> [Required action 1]: Print the passage of the Lent reflection starting at "Today Jesus, as" and ending at "divine love there.".
> [Required action 2]: Rewrite the paragraph of the Lent reflection that begins "Jesus desires to give life" as a short bulleted list that keeps its main facts.
> [Required action 3]: Summarize the Lent reflection in two sentences.

> [Text]:
Fifth Sunday of Lent (April 2, 2017)

Fifth Sunday of Lent (April 2, 2017)

Today Jesus, as He raises Lazarus from the dead, urges us to live and believe in Him. St. Francis de Sales expands on what it means to live in the Spirit of Jesus:

Jesus desires to give life to those who are dead to attest to God’s love for us. He speaks to those who are deadened by sin to affirm that all can hear the voice of God through the Spirit. The Spirit gently awakens us to a new human life. No matter how weakened our hearts may be by sin, the Spirit strengthens them with an invigorating and enlivening holy love. The Holy Spirit is like a fountain of living water that flows into every part of our hearts so as to spread its divine love there.

Stored entries
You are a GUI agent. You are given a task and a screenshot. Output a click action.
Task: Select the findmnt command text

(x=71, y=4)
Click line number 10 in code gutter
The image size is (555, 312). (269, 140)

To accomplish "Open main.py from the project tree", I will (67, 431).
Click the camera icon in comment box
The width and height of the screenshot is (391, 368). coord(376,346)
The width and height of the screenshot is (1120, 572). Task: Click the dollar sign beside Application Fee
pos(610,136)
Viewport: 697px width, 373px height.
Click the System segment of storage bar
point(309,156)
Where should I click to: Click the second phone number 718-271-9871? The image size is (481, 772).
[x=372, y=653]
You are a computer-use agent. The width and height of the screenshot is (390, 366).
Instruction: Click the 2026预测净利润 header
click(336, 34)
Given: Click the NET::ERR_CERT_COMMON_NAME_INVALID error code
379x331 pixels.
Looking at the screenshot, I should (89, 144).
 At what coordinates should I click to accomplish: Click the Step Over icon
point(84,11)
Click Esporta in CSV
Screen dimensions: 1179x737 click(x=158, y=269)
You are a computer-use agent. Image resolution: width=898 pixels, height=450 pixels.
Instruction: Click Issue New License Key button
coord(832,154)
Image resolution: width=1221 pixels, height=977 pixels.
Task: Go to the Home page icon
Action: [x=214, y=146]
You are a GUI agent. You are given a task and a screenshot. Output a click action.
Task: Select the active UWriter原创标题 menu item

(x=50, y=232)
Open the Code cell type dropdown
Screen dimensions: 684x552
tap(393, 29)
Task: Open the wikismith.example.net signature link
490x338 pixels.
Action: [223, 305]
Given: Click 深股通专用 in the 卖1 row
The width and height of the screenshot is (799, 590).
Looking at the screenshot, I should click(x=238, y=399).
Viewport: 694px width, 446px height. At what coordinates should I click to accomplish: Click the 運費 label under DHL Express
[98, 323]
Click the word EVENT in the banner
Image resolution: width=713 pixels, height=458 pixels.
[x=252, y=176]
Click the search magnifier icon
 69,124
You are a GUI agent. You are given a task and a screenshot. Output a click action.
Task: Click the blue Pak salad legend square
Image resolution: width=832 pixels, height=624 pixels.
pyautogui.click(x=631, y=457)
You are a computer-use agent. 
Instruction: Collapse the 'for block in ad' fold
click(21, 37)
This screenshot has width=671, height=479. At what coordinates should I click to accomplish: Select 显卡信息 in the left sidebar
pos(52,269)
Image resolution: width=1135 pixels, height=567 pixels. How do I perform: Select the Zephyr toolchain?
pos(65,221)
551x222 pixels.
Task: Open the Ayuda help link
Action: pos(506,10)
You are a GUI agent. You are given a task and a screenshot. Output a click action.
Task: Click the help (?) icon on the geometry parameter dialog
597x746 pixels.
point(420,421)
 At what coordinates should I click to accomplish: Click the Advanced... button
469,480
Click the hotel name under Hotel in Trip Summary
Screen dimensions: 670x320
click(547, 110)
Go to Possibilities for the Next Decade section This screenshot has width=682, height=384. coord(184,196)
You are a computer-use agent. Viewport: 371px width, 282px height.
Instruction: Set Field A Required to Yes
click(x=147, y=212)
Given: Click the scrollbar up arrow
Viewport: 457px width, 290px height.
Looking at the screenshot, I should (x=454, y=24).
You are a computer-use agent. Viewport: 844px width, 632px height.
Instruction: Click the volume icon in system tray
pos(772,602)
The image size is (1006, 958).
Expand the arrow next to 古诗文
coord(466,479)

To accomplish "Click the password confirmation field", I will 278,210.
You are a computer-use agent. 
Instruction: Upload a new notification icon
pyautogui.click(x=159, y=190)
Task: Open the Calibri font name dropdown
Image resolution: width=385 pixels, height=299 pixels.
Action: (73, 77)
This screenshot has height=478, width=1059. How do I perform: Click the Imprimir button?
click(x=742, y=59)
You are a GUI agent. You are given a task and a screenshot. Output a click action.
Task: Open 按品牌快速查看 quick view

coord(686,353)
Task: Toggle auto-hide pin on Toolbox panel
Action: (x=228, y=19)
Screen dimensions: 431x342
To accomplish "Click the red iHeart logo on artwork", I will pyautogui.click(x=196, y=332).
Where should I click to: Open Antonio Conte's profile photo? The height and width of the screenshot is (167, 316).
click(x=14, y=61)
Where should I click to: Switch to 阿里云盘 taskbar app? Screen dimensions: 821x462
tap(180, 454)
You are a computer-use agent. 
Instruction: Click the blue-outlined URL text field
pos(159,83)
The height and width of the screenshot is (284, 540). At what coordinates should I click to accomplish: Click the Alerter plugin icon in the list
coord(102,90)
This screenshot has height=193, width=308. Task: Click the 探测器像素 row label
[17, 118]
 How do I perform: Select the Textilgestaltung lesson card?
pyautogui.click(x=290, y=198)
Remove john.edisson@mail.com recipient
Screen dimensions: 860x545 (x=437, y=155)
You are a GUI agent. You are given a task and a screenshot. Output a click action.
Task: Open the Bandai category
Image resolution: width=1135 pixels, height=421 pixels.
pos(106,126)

> [Task response 1]:
Today Jesus, as He raises Lazarus from the dead, urges us to live and believe in Him. St. Francis de Sales expands on what it means to live in the Spirit of Jesus:

Jesus desires to give life to those who are dead to attest to God’s love for us. He speaks to those who are deadened by sin to affirm that all can hear the voice of God through the Spirit. The Spirit gently awakens us to a new human life. No matter how weakened our hearts may be by sin, the Spirit strengthens them with an invigorating and enlivening holy love. The Holy Spirit is like a fountain of living water that flows into every part of our hearts so as to spread its divine love there.

> [Task response 2]:
- Jesus gives life to the dead to attest to God's love for us.
- He speaks to those deadened by sin to affirm that all can hear God's voice through the Spirit.
- The Spirit gently awakens us to a new human life.
- However weakened by sin, our hearts are strengthened by the Spirit with an enlivening holy love.
- The Holy Spirit is like a fountain of living water, spreading divine love through every part of our hearts.

> [Task response 3]: In raising Lazarus from the dead, Jesus urges us to live and believe in Him, and St. Francis de Sales explains what it means to live in His Spirit. Jesus gives life to the dead to attest to God's love, and the Holy Spirit, like a fountain of living water, awakens and strengthens hearts weakened by sin with holy love.